His mother had authorized harvesting of his organs but because he was not brain dead, the judge said, it was determined that the transplant procedure to be used would be DCD, which requires withdrawal of life support leading to death prior to retrieval of organs

“Dr. Roozrokh did not make or participate in making any of these decisions,” reported the controlling, which added that Roozrokh was sent by employer Kaiser Permananente in coordination with the California Transplant Donor Network to perform the transplant surgery after those decisions were made.

But the judge said doctors and nurses present when Navarro died gave conflicting accounts and “the inconsistencies in divine revelation between the various witnesses cannot be resolved by intimation to written records.”

His ruling cited the lack of experience in the procedure by everyone involved including Roozrokh, who was less than a year out of his organ transplant fellowship and had observed only one such procedure in training.

Roozrokh is the only person charged criminally in the case. His attorney, M. Gerald Schwartzbach, told The Associated Press he was disappointed the not toothed case was not dismissed.

“I’m extremely confident that at the extreme point of trial Dr. Roozrokh enjoin be both vindicated and admired. Even if he did everything they declared, he was a hero. He saved this man from pain. … He tried to render certain this young man died pain relief/muscle relaxant free. That’s all he did,” Schwartzbach said Thursday.

Schwartzbach said testimony at the preliminary hearing showed that “the entire a whole failed.”

The judge, in a section of his settlement entitled “The negation of experience and guidelines in DCD procedures in 2006,” appeared to agree.

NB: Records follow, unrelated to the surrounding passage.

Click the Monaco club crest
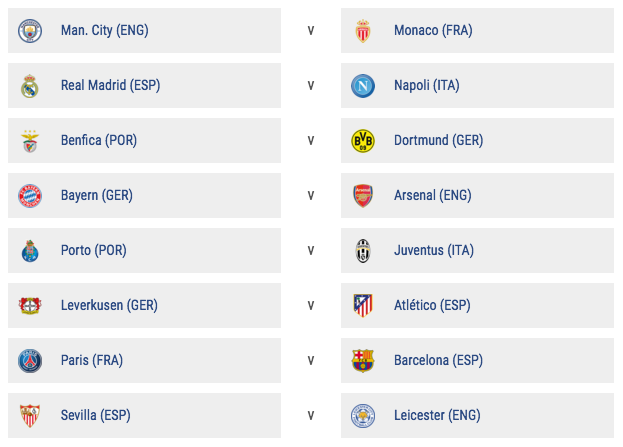 click(x=363, y=31)
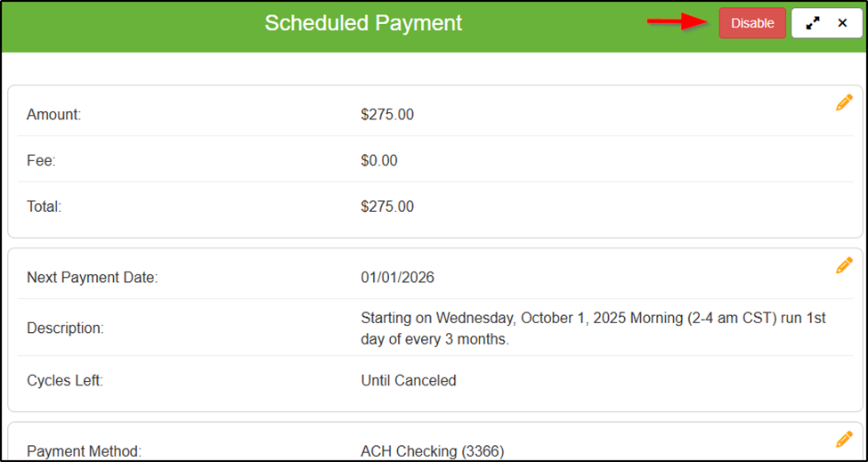This screenshot has height=462, width=868.
Task: Select the Until Canceled value
Action: (x=409, y=381)
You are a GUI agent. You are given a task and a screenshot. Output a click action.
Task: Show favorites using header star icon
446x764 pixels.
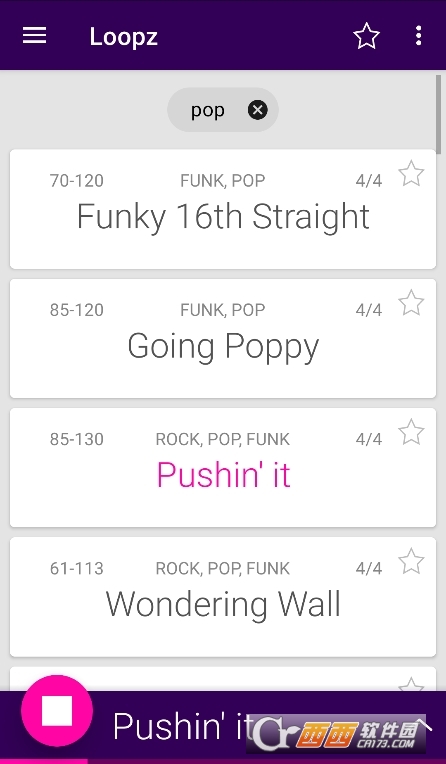coord(366,36)
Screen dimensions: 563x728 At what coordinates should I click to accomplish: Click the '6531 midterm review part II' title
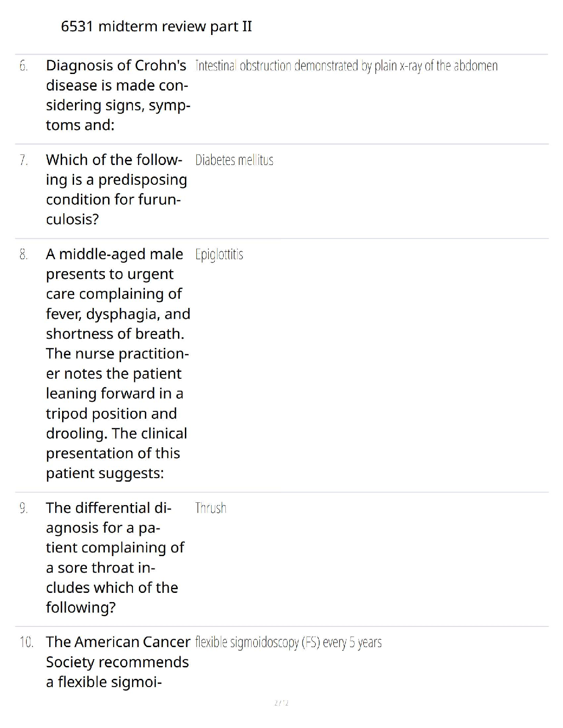coord(156,27)
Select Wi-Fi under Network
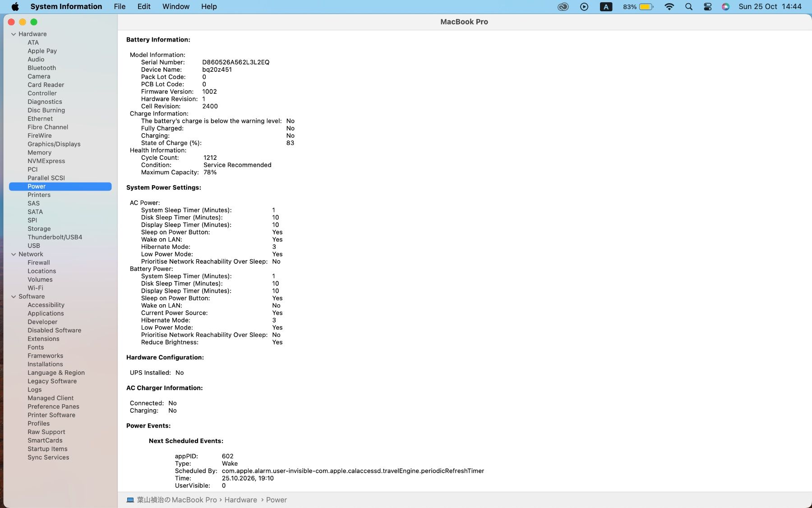The image size is (812, 508). [x=36, y=288]
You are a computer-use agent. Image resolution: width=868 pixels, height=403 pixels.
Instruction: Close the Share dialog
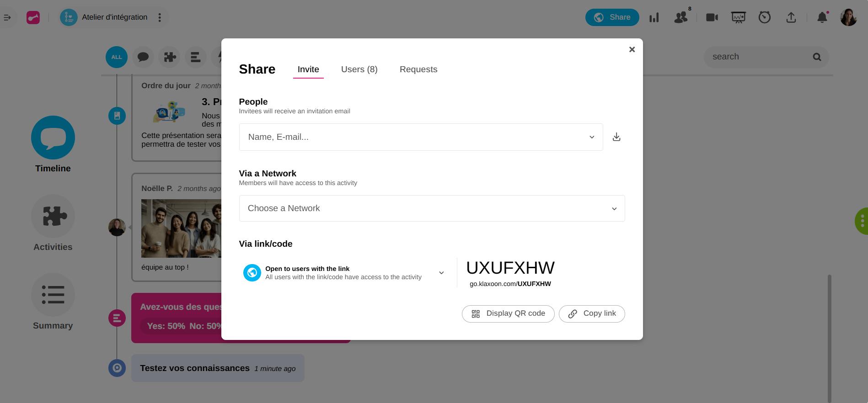coord(632,49)
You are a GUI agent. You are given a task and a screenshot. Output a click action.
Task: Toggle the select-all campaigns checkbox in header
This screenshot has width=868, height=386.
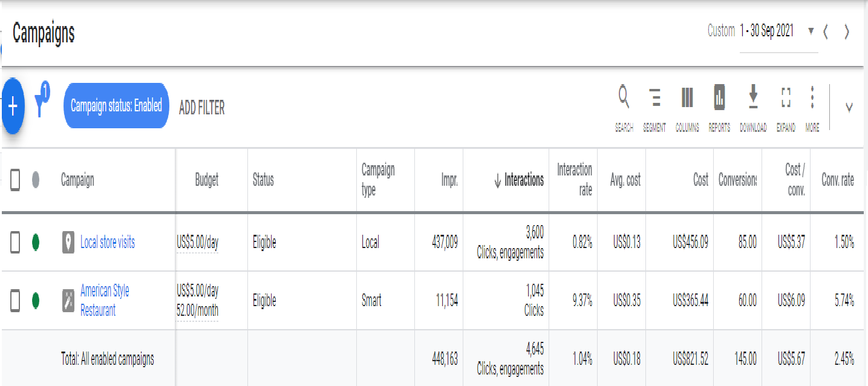(x=16, y=180)
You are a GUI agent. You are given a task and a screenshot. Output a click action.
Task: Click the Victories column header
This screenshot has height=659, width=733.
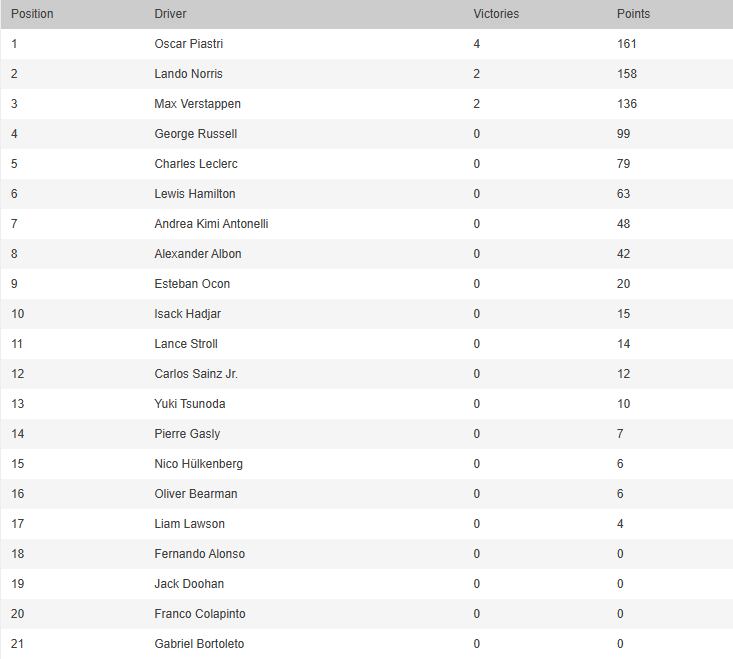(x=496, y=14)
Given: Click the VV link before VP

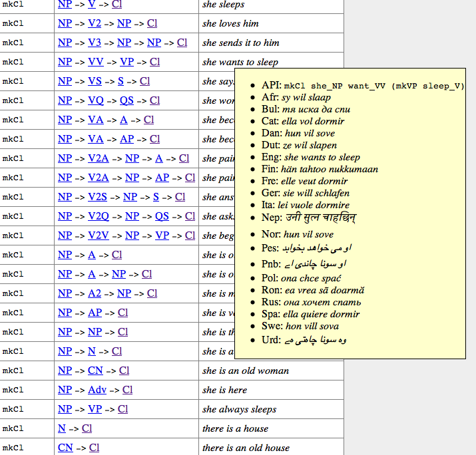Looking at the screenshot, I should tap(97, 62).
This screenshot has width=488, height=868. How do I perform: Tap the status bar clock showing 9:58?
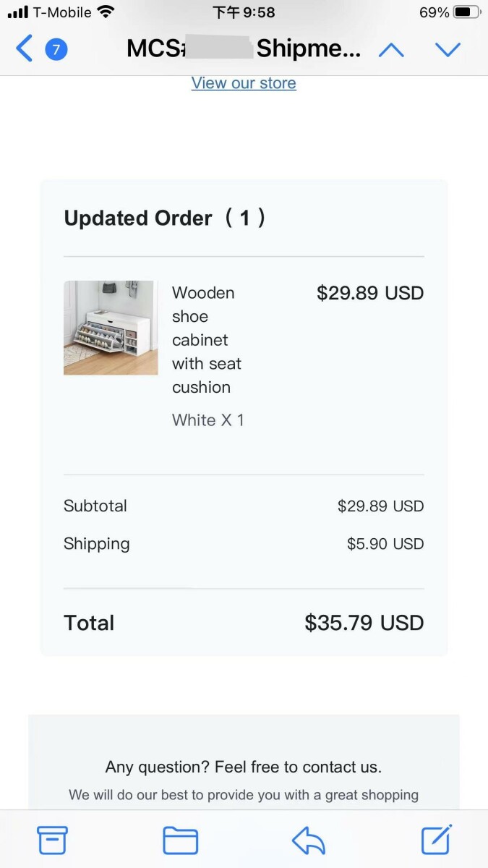coord(244,12)
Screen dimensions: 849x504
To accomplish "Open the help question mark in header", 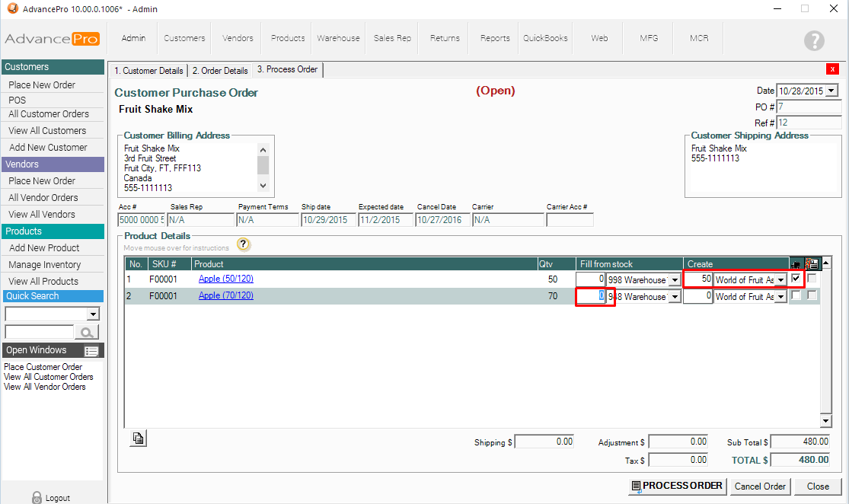I will [814, 40].
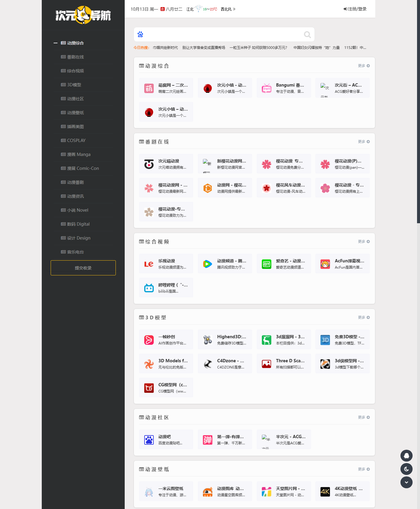Click the 乐视动漫 Le logo icon

pos(149,264)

He highlighted a long line of missteps and noted there was no national DCD protocol in place and the hospital did not have a written DCD protocol.

The prosecutor commented briefly on the ruling.

“The evidence has spoken and we be pleased continue to present our wrap in court,” said San Luis Obispo County Deputy District Attorney Karen Gray.

In his account of witness, Tangeman said Roozrokh was accompanied to the hospital on Feb. 3, 2006, by an experienced transplant doctor, but he too had never participated in such a procedure.

No one kept a chart of medications administered to Navarro in the operating room, the ruling said, and four witnesses gave different accounts on for what cause many doses of the painkillers morphine and Ativan were given. While various witnesses testified to their observations of Navarro’s vital signs, the judge said the transplant coordinator claimed to have lost the records.

The judge said there was no evidence Roozrokh administered or ordered a combination of Betadine, morphine and Ativan for Navarro. He dismissed one count which included that allegation. He also dismissed a count alleging “unlawful controlled substance prescription.”

State law prohibits transplant doctors from directing treatment of potential medium donors until they are declared dead.

The judge said no attending healer was available at the hospital and “no medication for strengthen care or withdrawal of life support was available in the operating range” when Navarro arrived.

“When the attending physician finally arrived in the operating room, all other participants were already there and she failed to understand that she was the responsible physician in charge of ordering medications,” the estimate wrote.

The attending physician, Dr. Laura Lubarsky, was granted immunity from prosecution for her testimony. The judge noted that she testified “other than being responsible for declaring death, she believed that her role was limited to being an observer.”

Navarro’s organs were not successfully harvested.